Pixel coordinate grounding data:
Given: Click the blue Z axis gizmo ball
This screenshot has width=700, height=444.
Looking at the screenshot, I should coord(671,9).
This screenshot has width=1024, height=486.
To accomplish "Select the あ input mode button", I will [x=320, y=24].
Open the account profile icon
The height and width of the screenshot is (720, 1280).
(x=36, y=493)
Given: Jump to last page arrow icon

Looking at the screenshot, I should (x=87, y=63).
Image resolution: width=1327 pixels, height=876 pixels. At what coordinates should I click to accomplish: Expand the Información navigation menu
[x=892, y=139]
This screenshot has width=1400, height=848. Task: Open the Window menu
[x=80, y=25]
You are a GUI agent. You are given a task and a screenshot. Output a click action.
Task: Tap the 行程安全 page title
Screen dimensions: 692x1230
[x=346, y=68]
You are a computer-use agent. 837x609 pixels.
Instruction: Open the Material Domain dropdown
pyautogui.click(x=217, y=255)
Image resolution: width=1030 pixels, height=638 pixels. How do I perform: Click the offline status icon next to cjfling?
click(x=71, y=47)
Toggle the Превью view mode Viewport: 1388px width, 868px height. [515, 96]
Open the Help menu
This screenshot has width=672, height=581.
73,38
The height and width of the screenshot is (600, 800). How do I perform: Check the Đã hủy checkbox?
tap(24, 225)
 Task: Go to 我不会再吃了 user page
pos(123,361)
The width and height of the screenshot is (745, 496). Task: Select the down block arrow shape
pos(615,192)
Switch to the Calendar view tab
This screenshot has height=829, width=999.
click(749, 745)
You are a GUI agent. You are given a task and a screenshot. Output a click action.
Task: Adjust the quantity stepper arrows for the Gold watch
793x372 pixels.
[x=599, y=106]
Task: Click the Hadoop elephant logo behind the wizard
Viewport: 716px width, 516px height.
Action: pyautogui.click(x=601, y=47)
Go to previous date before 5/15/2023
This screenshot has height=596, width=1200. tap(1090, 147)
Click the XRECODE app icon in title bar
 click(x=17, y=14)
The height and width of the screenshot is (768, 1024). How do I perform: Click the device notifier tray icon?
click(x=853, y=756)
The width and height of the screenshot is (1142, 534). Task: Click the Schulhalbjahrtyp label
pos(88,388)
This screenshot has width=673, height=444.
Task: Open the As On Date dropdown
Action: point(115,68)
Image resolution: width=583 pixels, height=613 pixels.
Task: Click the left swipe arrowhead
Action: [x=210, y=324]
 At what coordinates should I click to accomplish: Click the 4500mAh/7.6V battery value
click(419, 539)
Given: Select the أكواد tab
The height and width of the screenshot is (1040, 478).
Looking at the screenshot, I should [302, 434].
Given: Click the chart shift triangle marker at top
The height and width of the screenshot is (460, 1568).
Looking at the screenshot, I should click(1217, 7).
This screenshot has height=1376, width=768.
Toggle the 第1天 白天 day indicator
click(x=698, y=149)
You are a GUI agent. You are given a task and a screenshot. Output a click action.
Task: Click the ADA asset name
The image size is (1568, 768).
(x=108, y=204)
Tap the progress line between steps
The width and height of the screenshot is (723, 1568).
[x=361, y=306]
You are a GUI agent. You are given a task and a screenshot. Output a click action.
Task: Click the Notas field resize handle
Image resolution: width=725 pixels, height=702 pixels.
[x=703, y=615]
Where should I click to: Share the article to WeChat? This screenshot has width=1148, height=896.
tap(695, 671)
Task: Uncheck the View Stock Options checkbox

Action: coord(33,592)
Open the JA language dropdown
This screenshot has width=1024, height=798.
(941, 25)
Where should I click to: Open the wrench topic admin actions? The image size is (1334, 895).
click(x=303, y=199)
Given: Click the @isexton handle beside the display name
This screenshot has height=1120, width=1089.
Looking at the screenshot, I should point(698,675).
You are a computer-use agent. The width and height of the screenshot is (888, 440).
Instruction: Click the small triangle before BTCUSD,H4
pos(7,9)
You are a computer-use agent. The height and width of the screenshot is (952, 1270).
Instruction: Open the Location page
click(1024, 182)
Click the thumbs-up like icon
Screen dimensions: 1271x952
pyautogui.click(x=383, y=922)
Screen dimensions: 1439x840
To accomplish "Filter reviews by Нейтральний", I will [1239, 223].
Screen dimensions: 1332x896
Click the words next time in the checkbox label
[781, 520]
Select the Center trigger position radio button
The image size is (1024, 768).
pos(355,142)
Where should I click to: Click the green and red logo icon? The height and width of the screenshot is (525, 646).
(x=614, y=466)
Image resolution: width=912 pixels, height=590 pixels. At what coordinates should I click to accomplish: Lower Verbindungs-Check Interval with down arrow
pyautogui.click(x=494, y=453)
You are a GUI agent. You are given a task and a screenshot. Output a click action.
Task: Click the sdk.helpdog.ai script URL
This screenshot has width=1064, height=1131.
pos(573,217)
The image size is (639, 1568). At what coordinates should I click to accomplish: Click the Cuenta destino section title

• [Work task]:
Line by line, retype the records with no changes.

• [Answer box]:
Given: Click the blue Z axis gizmo ball
This screenshot has width=700, height=444.
Looking at the screenshot, I should coord(671,9).
This screenshot has width=1024, height=486.
To accomplish "Select the あ input mode button", I will [x=320, y=24].
Open the account profile icon
The height and width of the screenshot is (720, 1280).
(x=36, y=493)
Given: Jump to last page arrow icon

Looking at the screenshot, I should (x=87, y=63).
Image resolution: width=1327 pixels, height=876 pixels. At what coordinates should I click to accomplish: Expand the Información navigation menu
[x=892, y=139]
This screenshot has width=1400, height=848. Task: Open the Window menu
[x=80, y=25]
You are a GUI agent. You are given a task and a screenshot. Output a click action.
Task: Tap the 行程安全 page title
Screen dimensions: 692x1230
[x=346, y=68]
You are a computer-use agent. 837x609 pixels.
Instruction: Open the Material Domain dropdown
pyautogui.click(x=217, y=255)
Image resolution: width=1030 pixels, height=638 pixels. How do I perform: Click the offline status icon next to cjfling?
click(x=71, y=47)
Toggle the Превью view mode Viewport: 1388px width, 868px height. [515, 96]
Open the Help menu
This screenshot has width=672, height=581.
73,38
The height and width of the screenshot is (600, 800). How do I perform: Check the Đã hủy checkbox?
tap(24, 225)
 Task: Go to 我不会再吃了 user page
pos(123,361)
The width and height of the screenshot is (745, 496). Task: Select the down block arrow shape
pos(615,192)
Switch to the Calendar view tab
This screenshot has height=829, width=999.
click(749, 745)
You are a GUI agent. You are given a task and a screenshot. Output a click action.
Task: Adjust the quantity stepper arrows for the Gold watch
793x372 pixels.
[x=599, y=106]
Task: Click the Hadoop elephant logo behind the wizard
Viewport: 716px width, 516px height.
Action: pyautogui.click(x=601, y=47)
Go to previous date before 5/15/2023
This screenshot has height=596, width=1200. tap(1090, 147)
Click the XRECODE app icon in title bar
 click(x=17, y=14)
The height and width of the screenshot is (768, 1024). How do I perform: Click the device notifier tray icon?
click(x=853, y=756)
The width and height of the screenshot is (1142, 534). Task: Click the Schulhalbjahrtyp label
pos(88,388)
This screenshot has width=673, height=444.
Task: Open the As On Date dropdown
Action: point(115,68)
Image resolution: width=583 pixels, height=613 pixels.
Task: Click the left swipe arrowhead
Action: [x=210, y=324]
 At what coordinates should I click to accomplish: Click the 4500mAh/7.6V battery value
click(419, 539)
Given: Select the أكواد tab
The height and width of the screenshot is (1040, 478).
Looking at the screenshot, I should [302, 434].
Given: Click the chart shift triangle marker at top
The height and width of the screenshot is (460, 1568).
Looking at the screenshot, I should click(1217, 7).
This screenshot has height=1376, width=768.
Toggle the 第1天 白天 day indicator
click(x=698, y=149)
You are a GUI agent. You are given a task and a screenshot. Output a click action.
Task: Click the ADA asset name
The image size is (1568, 768).
(x=108, y=204)
Tap the progress line between steps
The width and height of the screenshot is (723, 1568).
[x=361, y=306]
You are a GUI agent. You are given a task and a screenshot. Output a click action.
Task: Click the Notas field resize handle
Image resolution: width=725 pixels, height=702 pixels.
[x=703, y=615]
Where should I click to: Share the article to WeChat? This screenshot has width=1148, height=896.
tap(695, 671)
Task: Uncheck the View Stock Options checkbox

Action: coord(33,592)
Open the JA language dropdown
This screenshot has width=1024, height=798.
(941, 25)
Where should I click to: Open the wrench topic admin actions? The image size is (1334, 895).
click(x=303, y=199)
Given: Click the @isexton handle beside the display name
This screenshot has height=1120, width=1089.
Looking at the screenshot, I should point(698,675).
You are a computer-use agent. The width and height of the screenshot is (888, 440).
Instruction: Click the small triangle before BTCUSD,H4
pos(7,9)
You are a computer-use agent. The height and width of the screenshot is (952, 1270).
Instruction: Open the Location page
click(1024, 182)
Click the thumbs-up like icon
Screen dimensions: 1271x952
pyautogui.click(x=383, y=922)
Screen dimensions: 1439x840
To accomplish "Filter reviews by Нейтральний", I will [1239, 223].
Screen dimensions: 1332x896
Click the words next time in the checkbox label
[781, 520]
Select the Center trigger position radio button
The image size is (1024, 768).
pos(355,142)
Where should I click to: Click the green and red logo icon? The height and width of the screenshot is (525, 646).
(x=614, y=466)
Image resolution: width=912 pixels, height=590 pixels. At what coordinates should I click to accomplish: Lower Verbindungs-Check Interval with down arrow
pyautogui.click(x=494, y=453)
You are a GUI agent. You are given a task and a screenshot. Output a click action.
Task: Click the sdk.helpdog.ai script URL
This screenshot has width=1064, height=1131.
pos(573,217)
The image size is (639, 1568). At what coordinates should I click to accomplish: Click the Cuenta destino section title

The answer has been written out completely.